How's that for an authentic post by a woo?
Punctuation use is too good. Not enough random capitalization. One type of font, fontsize, and fontcolor. No soup for you.
 
BILLYDKID YOU NEED TO CHANGE YOU'RE AVITAR THE SPIDER IS THE SIGN OF SATAN YOU SIT IN YOU'RE WEB AND SIPN YOUR LIEs WHEN THE INOCENTS ARE LURRED IN THEIR STUCK!!! YOUR JUST WAITING WAITING WATING ARENT YOU FOR THE FLYS TO TAKE YOU'RE BATE THENYOU WILL SUCK THEM DRY AND THROW THEM AWAY...


[seriously, loved your post but your avatar gives me creeps all the way to the bone. I have a mean spider phobia. <<<shivers>>>]
 
If you recognize the quote, pat yourself on the back.

Of course, that quote was most likely inspired by the even more famous quote from - as billyjoe's already guessed - The Matrix:

There is no spoon.

Said by one of the kids Neo meets right before talking to The Oracle.


So I'm taking it that the OP was more likely to refer to that one. ;)
 
BILLYDKID YOU NEED TO CHANGE YOU'RE AVITAR THE SPIDER IS THE SIGN OF SATAN YOU SIT IN YOU'RE WEB AND SIPN YOUR LIEs WHEN THE INOCENTS ARE LURRED IN THEIR STUCK!!! YOUR JUST WAITING WAITING WATING ARENT YOU FOR THE FLYS TO TAKE YOU'RE BATE THENYOU WILL SUCK THEM DRY AND THROW THEM AWAY...


[seriously, loved your post but your avatar gives me creeps all the way to the bone.
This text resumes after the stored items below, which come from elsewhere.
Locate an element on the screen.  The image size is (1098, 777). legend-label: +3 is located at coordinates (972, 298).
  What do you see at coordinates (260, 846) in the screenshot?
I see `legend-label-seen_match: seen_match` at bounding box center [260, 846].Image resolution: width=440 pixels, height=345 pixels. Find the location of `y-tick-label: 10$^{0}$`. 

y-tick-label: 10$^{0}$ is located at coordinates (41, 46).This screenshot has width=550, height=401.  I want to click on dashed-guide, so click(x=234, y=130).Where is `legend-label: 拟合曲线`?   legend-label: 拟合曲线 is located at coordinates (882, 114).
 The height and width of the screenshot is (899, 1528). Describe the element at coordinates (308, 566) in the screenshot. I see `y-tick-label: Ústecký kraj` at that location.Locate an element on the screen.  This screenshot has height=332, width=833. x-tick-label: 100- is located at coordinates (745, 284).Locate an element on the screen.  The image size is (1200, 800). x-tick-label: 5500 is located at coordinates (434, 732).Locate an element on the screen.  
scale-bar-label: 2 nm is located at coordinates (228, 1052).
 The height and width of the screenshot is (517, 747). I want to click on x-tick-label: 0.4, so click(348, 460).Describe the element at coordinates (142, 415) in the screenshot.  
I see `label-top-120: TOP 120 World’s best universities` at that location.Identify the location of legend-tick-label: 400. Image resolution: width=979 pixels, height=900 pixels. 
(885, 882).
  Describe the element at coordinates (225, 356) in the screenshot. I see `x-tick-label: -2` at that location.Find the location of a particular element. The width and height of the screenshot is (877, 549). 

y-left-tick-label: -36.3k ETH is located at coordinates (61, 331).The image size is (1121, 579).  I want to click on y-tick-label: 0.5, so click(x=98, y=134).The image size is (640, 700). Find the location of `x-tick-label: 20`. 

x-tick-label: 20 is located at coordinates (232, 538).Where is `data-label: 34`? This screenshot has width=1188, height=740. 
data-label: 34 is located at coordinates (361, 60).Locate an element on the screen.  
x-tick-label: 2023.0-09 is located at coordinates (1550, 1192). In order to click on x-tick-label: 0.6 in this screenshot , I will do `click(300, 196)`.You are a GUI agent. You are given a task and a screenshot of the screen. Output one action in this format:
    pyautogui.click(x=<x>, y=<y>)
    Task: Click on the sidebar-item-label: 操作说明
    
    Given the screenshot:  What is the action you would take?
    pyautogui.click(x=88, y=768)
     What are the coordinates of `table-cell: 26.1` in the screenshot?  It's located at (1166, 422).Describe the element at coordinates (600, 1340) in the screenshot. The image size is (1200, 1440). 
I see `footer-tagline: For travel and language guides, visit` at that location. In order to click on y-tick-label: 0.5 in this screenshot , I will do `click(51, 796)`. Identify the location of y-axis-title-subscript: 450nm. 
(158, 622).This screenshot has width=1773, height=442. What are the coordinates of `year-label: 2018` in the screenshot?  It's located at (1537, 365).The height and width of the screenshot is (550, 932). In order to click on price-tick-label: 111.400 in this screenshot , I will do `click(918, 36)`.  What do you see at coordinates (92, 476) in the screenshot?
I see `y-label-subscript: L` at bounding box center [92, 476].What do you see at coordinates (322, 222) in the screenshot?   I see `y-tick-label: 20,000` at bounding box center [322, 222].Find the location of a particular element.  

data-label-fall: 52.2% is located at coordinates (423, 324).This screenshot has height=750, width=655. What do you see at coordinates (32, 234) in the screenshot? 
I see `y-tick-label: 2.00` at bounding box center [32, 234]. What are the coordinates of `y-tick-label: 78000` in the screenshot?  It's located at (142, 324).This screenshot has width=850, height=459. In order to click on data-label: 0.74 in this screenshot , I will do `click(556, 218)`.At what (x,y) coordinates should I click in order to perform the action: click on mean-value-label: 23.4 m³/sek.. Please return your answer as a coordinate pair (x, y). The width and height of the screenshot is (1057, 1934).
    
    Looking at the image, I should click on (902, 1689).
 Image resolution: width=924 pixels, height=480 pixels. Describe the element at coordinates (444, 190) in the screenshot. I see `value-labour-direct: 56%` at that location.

I have a mean spider phobia. <<<shivers>>>]
It's a tat, isn't it?
 
It's a tat, isn't it?
Yes Arkan, it's my new tat. Sorry Elizabeth, spiders sort of creep me out too, depending on the type. I kind of like those big bodied black and yellow garden spiders- though I wouldn't want one crawling on me. A couple of years ago we brought a plant inside for the winter and this monstrous spider crawled out of it - a giant brown thing with a body the size of my thumb. I threw a paper towel on it and stepped on it. It popped like a grape - almost made me puke. The thing about spiders is they are sort of like machines - machines that bite. They even walk using hydraulics. Pretty creepy.
 
yes, Next Time Type It In All Bolded Caps!!!!!!!!!!!! With Lots Of Exclamation Points!!!!!!!!!!!!!!!!!!!!!!!!!!!!!!!!!!!!!!!!!!
 
BILLYDKID YOU NEED TO CHANGE YOU'RE AVITAR THE SPIDER IS THE SIGN OF SATAN YOU SIT IN YOU'RE WEB AND SIPN YOUR LIEs WHEN THE INOCENTS ARE LURRED IN THEIR STUCK!!! YOUR JUST WAITING WAITING WATING ARENT YOU FOR THE FLYS TO TAKE YOU'RE BATE THENYOU WILL SUCK THEM DRY AND THROW THEM AWAY...

That is just bloody marvellous!

Uttery word perfect - you could post that on any fundie board and they'd be giving you hi-fives and saying prayers and calling halleluja for your wit and intelligence.